[Records for pointing to text and elements]
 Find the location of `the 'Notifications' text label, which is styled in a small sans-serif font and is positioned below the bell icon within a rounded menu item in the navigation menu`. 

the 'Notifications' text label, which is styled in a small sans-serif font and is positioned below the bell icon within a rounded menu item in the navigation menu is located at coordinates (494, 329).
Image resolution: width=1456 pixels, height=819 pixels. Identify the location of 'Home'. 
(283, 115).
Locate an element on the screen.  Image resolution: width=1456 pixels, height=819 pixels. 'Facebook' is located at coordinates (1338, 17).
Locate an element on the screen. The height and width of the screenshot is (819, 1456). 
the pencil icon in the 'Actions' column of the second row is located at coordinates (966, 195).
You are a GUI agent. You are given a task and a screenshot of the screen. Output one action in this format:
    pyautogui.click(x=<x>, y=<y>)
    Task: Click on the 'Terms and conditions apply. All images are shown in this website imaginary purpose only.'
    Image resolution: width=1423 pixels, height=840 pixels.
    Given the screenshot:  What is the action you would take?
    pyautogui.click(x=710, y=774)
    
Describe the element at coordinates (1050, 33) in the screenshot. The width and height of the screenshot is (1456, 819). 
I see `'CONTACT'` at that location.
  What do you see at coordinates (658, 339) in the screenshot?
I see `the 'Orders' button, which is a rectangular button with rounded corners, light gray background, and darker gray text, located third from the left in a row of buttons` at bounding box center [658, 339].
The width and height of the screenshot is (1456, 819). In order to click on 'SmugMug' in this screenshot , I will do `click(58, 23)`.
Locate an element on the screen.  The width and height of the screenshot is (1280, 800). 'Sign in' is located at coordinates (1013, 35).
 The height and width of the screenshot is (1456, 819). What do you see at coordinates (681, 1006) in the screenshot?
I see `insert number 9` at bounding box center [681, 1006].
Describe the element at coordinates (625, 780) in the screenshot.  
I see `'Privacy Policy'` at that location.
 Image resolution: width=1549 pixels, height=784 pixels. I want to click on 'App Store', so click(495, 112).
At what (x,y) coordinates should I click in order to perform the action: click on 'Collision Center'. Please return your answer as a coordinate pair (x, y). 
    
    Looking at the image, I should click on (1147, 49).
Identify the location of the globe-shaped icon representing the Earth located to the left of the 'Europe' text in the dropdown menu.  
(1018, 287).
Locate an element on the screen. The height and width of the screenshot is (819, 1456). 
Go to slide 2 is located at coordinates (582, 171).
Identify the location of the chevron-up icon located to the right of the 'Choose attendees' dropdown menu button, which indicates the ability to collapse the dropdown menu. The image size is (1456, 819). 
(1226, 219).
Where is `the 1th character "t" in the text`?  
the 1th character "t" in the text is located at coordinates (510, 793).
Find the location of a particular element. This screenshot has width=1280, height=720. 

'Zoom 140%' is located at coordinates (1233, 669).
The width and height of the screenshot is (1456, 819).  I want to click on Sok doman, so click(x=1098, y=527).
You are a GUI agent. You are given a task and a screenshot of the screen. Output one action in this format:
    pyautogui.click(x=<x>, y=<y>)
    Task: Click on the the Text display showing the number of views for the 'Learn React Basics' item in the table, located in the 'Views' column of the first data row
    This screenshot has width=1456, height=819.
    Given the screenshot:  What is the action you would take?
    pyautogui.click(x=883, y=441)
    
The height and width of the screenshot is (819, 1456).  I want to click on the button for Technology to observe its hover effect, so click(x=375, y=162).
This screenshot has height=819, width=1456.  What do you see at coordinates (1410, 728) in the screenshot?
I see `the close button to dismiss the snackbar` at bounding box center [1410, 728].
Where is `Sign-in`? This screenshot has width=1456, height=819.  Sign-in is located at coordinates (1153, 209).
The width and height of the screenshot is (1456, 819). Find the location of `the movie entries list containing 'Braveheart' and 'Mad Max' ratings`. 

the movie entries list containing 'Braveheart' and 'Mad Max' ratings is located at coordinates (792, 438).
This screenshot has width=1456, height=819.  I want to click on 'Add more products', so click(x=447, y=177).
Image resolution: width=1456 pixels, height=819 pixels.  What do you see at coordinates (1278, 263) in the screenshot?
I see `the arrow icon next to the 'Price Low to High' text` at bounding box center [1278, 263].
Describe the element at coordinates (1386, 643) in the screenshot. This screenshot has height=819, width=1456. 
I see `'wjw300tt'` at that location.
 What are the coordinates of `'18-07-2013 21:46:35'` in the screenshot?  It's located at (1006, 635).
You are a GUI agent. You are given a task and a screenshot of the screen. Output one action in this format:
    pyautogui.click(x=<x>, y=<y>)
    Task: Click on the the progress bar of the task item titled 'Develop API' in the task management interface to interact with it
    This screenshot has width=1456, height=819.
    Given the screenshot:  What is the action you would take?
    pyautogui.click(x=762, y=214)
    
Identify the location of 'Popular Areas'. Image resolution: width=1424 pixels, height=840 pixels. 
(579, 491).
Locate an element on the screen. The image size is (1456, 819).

Aim:
Pull out each line of the records above that contains the word "should", treating uppercase and lowercase as different.

Result for this task:
At what (x,y) coordinates should I click in order to perform the action: click on 'Collision Center'. Please return your answer as a coordinate pair (x, y). 
    Looking at the image, I should click on (1147, 49).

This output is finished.